Paris (awp/afp) - La débâcle de l'empire Adani va-t-elle faire tache d'huile ? De nombreux fonds d'investissement et groupes étrangers - actionnaires directs ou partenaires du conglomérat indien tentaculaire - sont dans l'expectative et restent discrets sur leur niveau d'exposition, deux semaines après le début de la correction boursière.

Pour l'heure, les craintes de contagion se manifestent surtout à l'échelle nationale. Dans une note publiée lundi, les analystes du gestionnaire d'actifs Bernstein ont dit s'attendre à "davantage de volatilité en Inde cette année" et une possible correction du marché.

Mais les répercussions de l'affaire Adani, accusé de fraude et de manipulations de cours par la société américaine Hindenburg Research, pourraient à terme dépasser les frontières indiennes en raison des nombreux liens du conglomérat avec des sociétés internationales.

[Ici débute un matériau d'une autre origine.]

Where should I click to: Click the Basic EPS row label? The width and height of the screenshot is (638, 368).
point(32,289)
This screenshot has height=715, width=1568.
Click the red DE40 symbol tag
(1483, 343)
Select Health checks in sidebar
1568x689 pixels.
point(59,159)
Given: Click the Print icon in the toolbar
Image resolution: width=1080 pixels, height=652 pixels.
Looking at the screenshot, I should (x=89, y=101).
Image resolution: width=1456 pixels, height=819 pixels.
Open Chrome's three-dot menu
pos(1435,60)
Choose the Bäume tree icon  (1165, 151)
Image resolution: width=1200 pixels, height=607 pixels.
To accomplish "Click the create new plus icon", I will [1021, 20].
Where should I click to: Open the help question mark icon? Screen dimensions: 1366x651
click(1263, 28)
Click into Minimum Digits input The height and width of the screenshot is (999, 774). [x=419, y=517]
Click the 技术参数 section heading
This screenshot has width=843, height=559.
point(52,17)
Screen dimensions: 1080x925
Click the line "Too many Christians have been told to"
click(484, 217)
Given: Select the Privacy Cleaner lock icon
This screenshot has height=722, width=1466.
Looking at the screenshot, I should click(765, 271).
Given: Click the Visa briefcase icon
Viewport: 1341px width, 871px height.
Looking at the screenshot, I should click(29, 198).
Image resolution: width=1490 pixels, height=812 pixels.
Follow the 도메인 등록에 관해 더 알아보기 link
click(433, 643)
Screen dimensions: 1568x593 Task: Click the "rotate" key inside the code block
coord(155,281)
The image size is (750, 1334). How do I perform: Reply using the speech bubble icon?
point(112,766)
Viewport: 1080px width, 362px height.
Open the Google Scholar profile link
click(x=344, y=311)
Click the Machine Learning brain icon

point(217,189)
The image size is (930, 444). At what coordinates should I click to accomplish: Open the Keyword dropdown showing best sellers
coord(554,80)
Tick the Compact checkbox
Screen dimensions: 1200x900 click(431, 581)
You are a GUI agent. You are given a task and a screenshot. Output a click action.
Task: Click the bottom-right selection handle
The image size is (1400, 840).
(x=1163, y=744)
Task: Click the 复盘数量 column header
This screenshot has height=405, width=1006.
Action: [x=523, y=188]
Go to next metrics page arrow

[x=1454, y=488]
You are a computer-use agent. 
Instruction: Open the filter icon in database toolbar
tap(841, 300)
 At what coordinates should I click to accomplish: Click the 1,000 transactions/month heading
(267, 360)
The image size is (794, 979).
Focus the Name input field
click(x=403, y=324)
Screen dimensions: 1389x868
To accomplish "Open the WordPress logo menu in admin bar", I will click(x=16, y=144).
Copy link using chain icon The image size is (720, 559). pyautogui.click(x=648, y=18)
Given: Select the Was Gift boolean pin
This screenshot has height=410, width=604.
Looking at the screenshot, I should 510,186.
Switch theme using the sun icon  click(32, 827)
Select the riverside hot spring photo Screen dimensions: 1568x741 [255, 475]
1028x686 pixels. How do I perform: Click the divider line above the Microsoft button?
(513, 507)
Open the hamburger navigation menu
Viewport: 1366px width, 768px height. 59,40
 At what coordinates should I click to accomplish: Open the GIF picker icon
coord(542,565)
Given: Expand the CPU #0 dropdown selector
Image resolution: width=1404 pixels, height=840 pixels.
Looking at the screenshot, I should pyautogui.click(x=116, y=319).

Les partenaires financiers

L'empire Adani se décompose en plusieurs entités cotées, la principale étant Adani Enterprises Limited, son fleuron. Son premier actionnaire est la famille Adani, avec 64% des actions en circulation. Plus de 20% du capital est flottant.

Parmi les vingt premiers actionnaires d'Adani Enterprises figuraient encore récemment des grands noms de Wall Street, tels les fonds d'investissement Vanguard, Blackrock ou Goldman Sachs, directement ou via des filiales. Il est difficile de savoir s'ils ont encore leurs actions ou s'ils s'en sont délestés suite à la dégringolade boursière du conglomérat.

Contactés par l'AFP, Vanguard et Goldman Sachs n'ont pas souhaité faire de commentaire. Même réaction du côté des banques Credit Suisse et Crédit Agricole, qui détiendraient une faible participation au capital des entreprises de l'empire Adani, selon les données de Bloomberg et Factset.

Le fonds souverain norvégien, le plus gros du monde, avait pour sa part indiqué le 31 janvier qu'il détenait à fin 2022 quelque 200 millions de dollars d'actions dans l'empire Adani, précisant avoir "réduit son exposition au cours des dernières années" après une évaluation des risques "basée sur différents facteurs".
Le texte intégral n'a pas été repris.